Thus it appears that the satirist advised rightly, when he directed us to resign ourselves to the hands of Heaven, and to leave to superior powers the determination of our lot:
Permittes ipsis expendere Numinibus,
quid
Conveniat nobis, rebusque sit utile nostris:—
Carior est illis homo quam sibi.
JUV. Sat. x. 347.
Intrust thy fortune to the Pow’rs
above:
Leave them to manage for thee, and to
grant
What their unerring wisdom sees the want.
In goodness as in greatness they excel:
Ah! that we lov’d ourselves but
half so well. DRYDEN.
What state of life admits most happiness, is uncertain; but that uncertainty ought to repress the petulance of comparison, and silence the murmurs of discontent.
No. 115. TUESDAY, DECEMBER 11, 1753.
Scribimus indocti doctique. HOR. Lib. ii. Ep. i. 17.
All dare to write, who can or cannot read.
They who have attentively considered the history of mankind, know that every age has its peculiar character. At one time, no desire is felt but for military honours; every summer affords battles and sieges, and the world is filled with ravage, bloodshed, and devastation: this sanguinary fury at length subsides, and nations are divided into factions, by controversies about points that will never be decided. Men then grow weary of debate and altercation, and apply themselves to the arts of profit; trading companies are formed, manufactures improved, and navigation extended; and nothing is any longer thought on, but the increase and preservation of property, the artifices of getting money, and the pleasures of spending it.
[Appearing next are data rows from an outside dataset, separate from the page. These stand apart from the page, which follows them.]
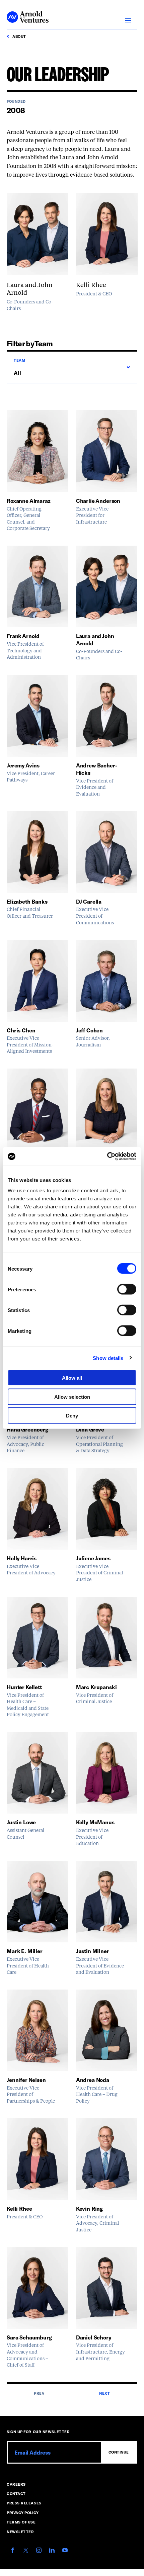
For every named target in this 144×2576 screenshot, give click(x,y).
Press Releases (24, 2503)
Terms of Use (21, 2522)
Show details (108, 1358)
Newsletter (20, 2531)
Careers (16, 2484)
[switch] (126, 1289)
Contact (16, 2493)
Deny (72, 1415)
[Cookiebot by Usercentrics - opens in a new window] (107, 1156)
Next (104, 2393)
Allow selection (72, 1396)
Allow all (72, 1378)
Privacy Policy (23, 2512)
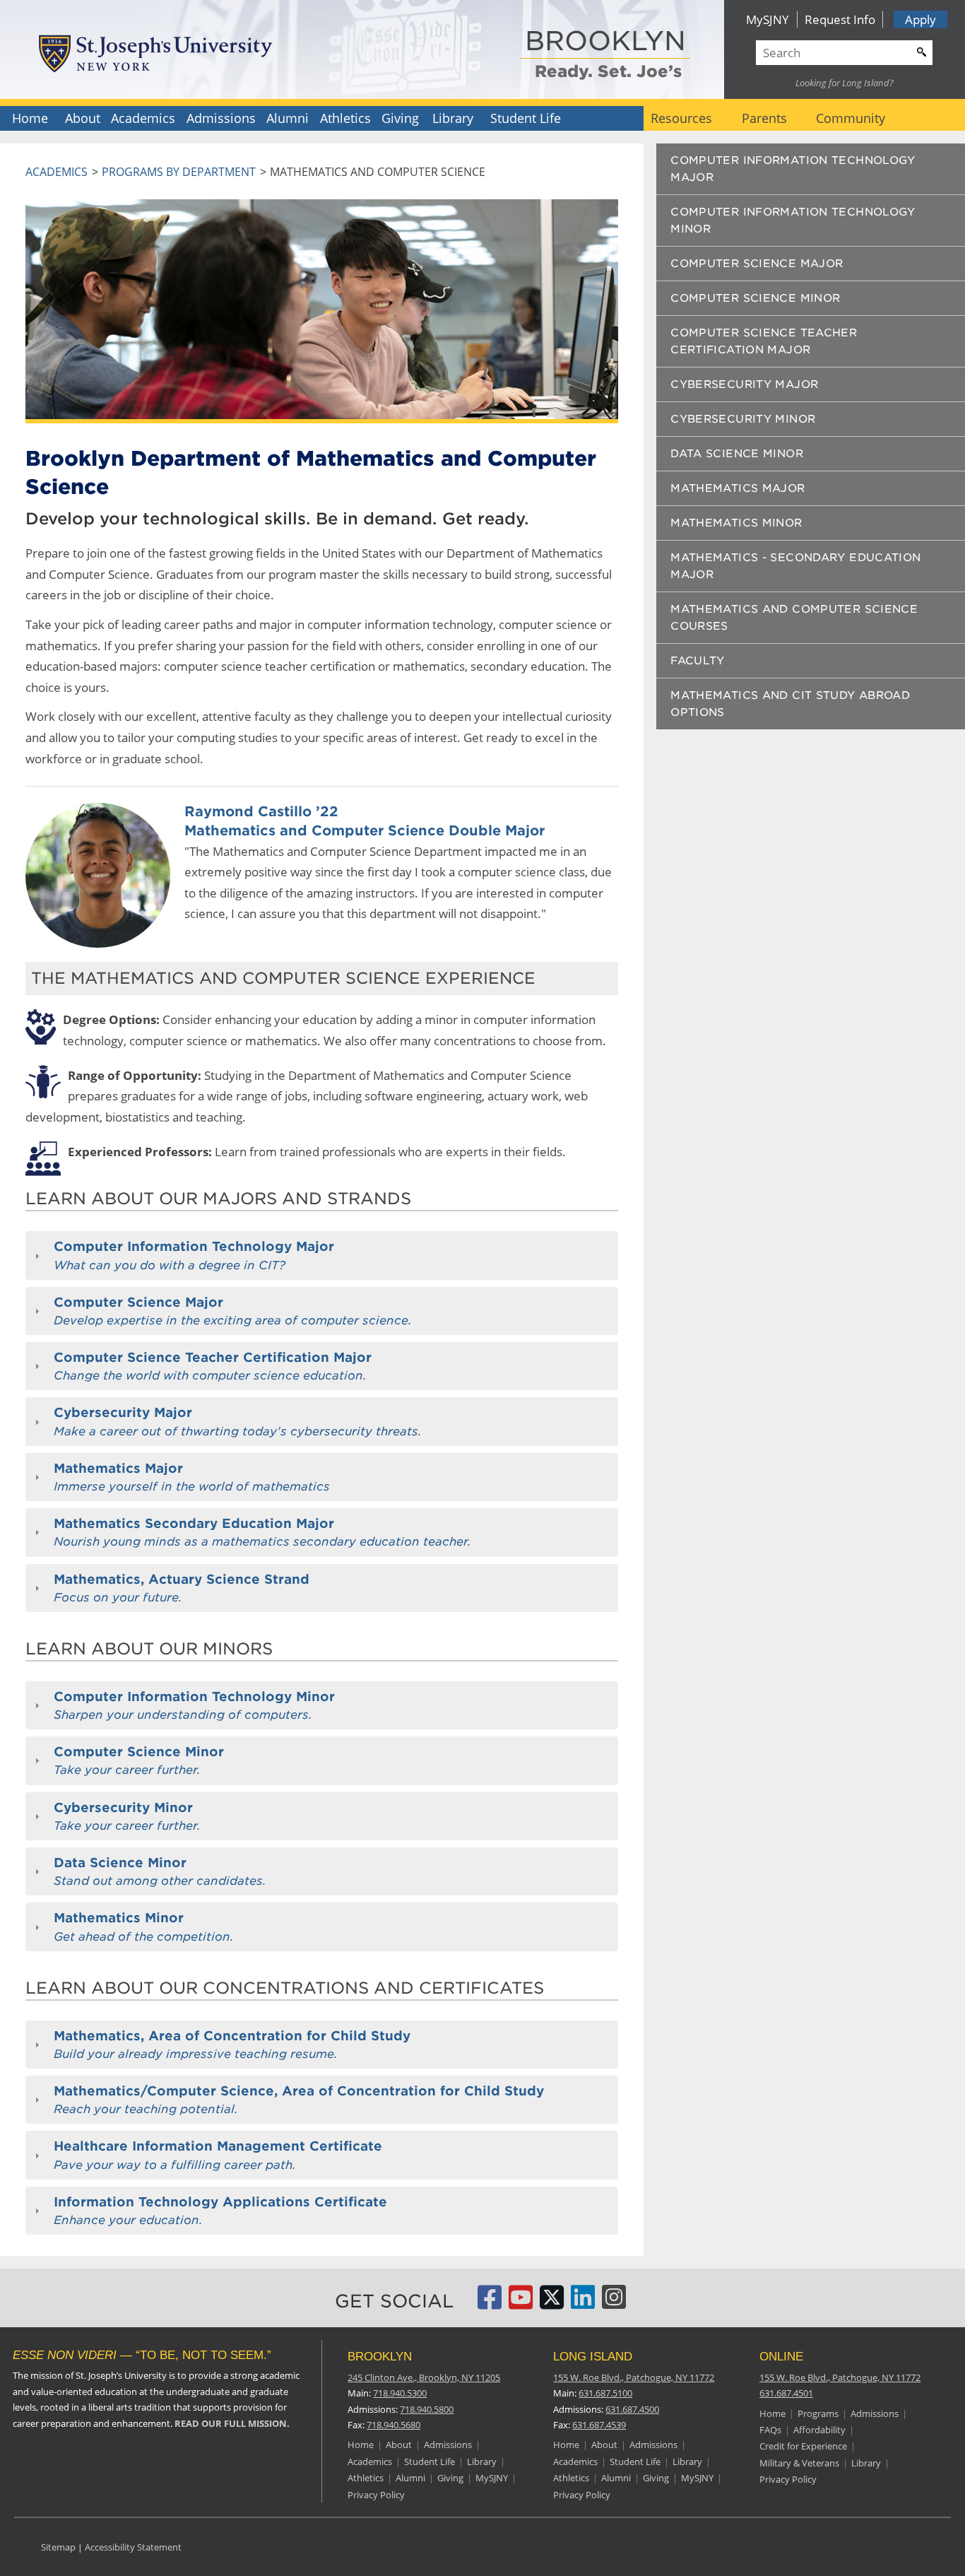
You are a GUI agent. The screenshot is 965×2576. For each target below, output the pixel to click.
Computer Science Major (756, 263)
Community (850, 118)
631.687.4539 (599, 2424)
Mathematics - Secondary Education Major (795, 566)
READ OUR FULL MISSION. (232, 2423)
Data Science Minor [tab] (160, 1871)
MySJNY (767, 19)
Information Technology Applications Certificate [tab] (220, 2210)
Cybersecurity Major (744, 384)
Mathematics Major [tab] (192, 1477)
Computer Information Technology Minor (793, 220)
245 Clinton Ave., (424, 2377)
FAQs (770, 2429)
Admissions (221, 118)
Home (30, 118)
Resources (681, 118)
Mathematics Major (737, 488)
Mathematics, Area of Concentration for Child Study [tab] (232, 2044)
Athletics (345, 118)
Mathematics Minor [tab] (144, 1926)
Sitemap (58, 2547)
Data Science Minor (736, 453)
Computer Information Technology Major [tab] (194, 1255)
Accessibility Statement (133, 2547)
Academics (143, 118)
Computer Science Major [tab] (233, 1311)
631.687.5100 (605, 2393)
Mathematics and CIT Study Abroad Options (790, 704)
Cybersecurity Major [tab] (238, 1421)
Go (919, 50)
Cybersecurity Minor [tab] (127, 1816)
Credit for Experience (803, 2446)
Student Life (525, 118)
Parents (764, 118)
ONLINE (781, 2356)
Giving (400, 118)
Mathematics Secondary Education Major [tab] (262, 1532)
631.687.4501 (786, 2393)
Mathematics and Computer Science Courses (794, 618)
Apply (920, 19)
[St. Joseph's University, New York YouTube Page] (521, 2303)
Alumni (287, 118)
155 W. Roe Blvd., (633, 2377)
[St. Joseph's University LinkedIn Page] (583, 2303)
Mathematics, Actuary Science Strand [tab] (181, 1588)
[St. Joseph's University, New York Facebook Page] (490, 2303)
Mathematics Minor (736, 523)
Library (452, 118)
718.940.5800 (427, 2409)
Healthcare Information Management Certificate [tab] (218, 2155)
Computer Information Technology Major (793, 169)
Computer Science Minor (755, 298)
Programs (818, 2413)
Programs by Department (179, 172)
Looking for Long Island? (844, 82)
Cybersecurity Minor (742, 419)
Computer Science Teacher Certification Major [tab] (213, 1366)
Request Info (840, 19)
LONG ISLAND (592, 2356)
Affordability (819, 2429)
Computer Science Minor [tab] (139, 1760)
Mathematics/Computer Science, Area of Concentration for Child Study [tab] (299, 2099)
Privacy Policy (376, 2494)
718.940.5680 (393, 2424)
The present age, if we consider chiefly the state of our own country, may be styled, with great propriety, The Age of Authors[1]; for, perhaps, there never was a time in which men of all degrees of ability, of every kind of education, of every profession and employment, were posting with ardour so general to the press. The province of writing was formerly left to those, who by study, or appearance of study, were supposed to have gained knowledge unattainable by the busy part of mankind; but in these enlightened days, every man is qualified to instruct every other man: and he that beats the anvil, or guides the plough, not content with supplying corporal necessities, amuses himself in the hours of leisure with providing intellectual pleasures for his countrymen.
It may be observed, that of this, as of other evils, complaints have been made by every generation: but though it may, perhaps, be true, that at all times more have been willing than have been able to write, yet there is no reason for believing, that the dogmatical legions of the present race were ever equalled in number by any former period: for so widely is spread the itch of literary praise, that almost every man is an author, either in act or in purpose: has either bestowed his favours on the publick, or withholds them, that they may be more seasonably offered, or made more worthy of acceptance.